Friedrich Merz bientôt sur la sellette ? Le chancelier allemand, arrivé au pouvoir en mai 2025, pourrait jouer une partie de son avenir en cas de nouvelle défaite de son parti, la CDU, lors d’élections régionales, ce dimanche 19 septembre. Deux semaines après la victoire historique de l’Alternative pour l’Allemagne (AfD) en Saxe-Anhalt, les électeurs de deux autres Länder se rendent aux urnes : Berlin et le Mecklembourg-Poméranie-Occidentale (dans le nord-est du pays).

Si ces scrutins portent officiellement sur les gouvernements régionaux, ils feront également office de test national pour le chancelier et sa coalition, composée du CDU/CSU, et des sociaux-démocrates du SPD. La pression est particulièrement forte après la débâcle de la CDU en Saxe-Anhalt, où l’AfD a obtenu près de 44 % des voix, contre 17,2 % pour les chrétiens-démocrates – leur pire résultat dans ce Land depuis la réunification.

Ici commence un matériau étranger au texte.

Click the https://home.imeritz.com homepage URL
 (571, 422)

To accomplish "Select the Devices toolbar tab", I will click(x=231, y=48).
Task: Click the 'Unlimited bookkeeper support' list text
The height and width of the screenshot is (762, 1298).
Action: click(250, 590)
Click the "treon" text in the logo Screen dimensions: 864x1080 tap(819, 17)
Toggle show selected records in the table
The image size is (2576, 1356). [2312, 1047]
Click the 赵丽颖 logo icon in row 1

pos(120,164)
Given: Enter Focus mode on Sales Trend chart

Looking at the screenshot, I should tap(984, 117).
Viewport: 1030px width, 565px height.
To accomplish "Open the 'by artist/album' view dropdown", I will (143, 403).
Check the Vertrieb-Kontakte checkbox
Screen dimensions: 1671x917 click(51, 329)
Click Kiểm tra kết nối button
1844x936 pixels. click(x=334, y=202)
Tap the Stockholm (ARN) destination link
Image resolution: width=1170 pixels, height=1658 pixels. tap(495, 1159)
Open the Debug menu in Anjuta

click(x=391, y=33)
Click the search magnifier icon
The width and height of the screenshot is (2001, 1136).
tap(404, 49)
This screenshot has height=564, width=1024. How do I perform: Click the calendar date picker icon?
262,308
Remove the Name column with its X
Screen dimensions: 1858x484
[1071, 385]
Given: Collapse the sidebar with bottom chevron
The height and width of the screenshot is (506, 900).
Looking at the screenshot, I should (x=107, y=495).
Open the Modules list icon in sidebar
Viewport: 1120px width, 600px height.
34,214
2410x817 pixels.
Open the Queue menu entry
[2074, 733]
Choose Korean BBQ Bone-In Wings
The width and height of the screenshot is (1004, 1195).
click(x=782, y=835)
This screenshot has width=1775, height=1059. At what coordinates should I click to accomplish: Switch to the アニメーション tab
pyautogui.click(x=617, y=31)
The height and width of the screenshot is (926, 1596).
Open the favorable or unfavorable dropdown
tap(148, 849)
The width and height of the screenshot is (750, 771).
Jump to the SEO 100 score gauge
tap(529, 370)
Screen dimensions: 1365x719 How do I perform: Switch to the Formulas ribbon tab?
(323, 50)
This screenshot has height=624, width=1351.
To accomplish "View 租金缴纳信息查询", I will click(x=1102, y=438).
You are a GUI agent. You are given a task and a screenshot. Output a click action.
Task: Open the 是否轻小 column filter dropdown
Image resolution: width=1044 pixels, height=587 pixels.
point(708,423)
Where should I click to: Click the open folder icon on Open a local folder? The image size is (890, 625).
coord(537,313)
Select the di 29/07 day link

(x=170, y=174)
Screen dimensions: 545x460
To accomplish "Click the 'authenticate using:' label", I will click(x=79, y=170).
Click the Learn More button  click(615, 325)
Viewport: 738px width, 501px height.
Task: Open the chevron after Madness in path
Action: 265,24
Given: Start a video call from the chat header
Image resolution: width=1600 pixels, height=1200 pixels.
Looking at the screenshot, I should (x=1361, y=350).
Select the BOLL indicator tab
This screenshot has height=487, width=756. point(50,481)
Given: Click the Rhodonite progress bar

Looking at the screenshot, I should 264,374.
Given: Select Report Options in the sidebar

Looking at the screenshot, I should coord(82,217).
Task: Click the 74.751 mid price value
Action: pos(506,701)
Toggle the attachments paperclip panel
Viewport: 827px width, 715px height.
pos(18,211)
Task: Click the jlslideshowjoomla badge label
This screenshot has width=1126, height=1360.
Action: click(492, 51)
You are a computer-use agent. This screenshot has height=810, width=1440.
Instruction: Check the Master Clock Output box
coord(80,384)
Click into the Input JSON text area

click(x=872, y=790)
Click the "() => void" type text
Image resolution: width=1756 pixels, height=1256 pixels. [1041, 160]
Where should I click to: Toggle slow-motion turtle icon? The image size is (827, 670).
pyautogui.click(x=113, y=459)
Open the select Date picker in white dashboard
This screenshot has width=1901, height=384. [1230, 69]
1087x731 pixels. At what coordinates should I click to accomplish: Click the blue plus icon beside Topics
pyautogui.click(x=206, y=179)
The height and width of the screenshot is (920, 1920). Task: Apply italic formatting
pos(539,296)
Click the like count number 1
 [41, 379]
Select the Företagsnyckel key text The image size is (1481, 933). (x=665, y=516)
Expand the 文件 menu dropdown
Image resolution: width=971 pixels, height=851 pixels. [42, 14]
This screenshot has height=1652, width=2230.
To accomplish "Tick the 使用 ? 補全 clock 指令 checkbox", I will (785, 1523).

Et la situation n’est guère plus favorable dans les sondages nationaux. Une enquête Insa réalisée pour Bild indique que seuls 14 % des Allemands considèrent encore Friedrich Merz comme le bon chancelier, contre 78 % qui répondent par la négative. De son côté, une enquête YouGov publiée cette semaine donne la CDU/CSU à 18 %, son plus mauvais score historique dans ce baromètre, tandis que l’AfD atteint 29 %, selon les chiffres compilés par Stuttgarter Zeitung.

Une CDU sous pression

Face à cette situation, la direction de la CDU a convoqué une réunion d’urgence dimanche soir, pour analyser les résultats des scrutins. Le chancelier a par ailleurs annulé son déplacement prévu à l’Assemblée générale de l’ONU à New York, symptôme de la gravité de la crise.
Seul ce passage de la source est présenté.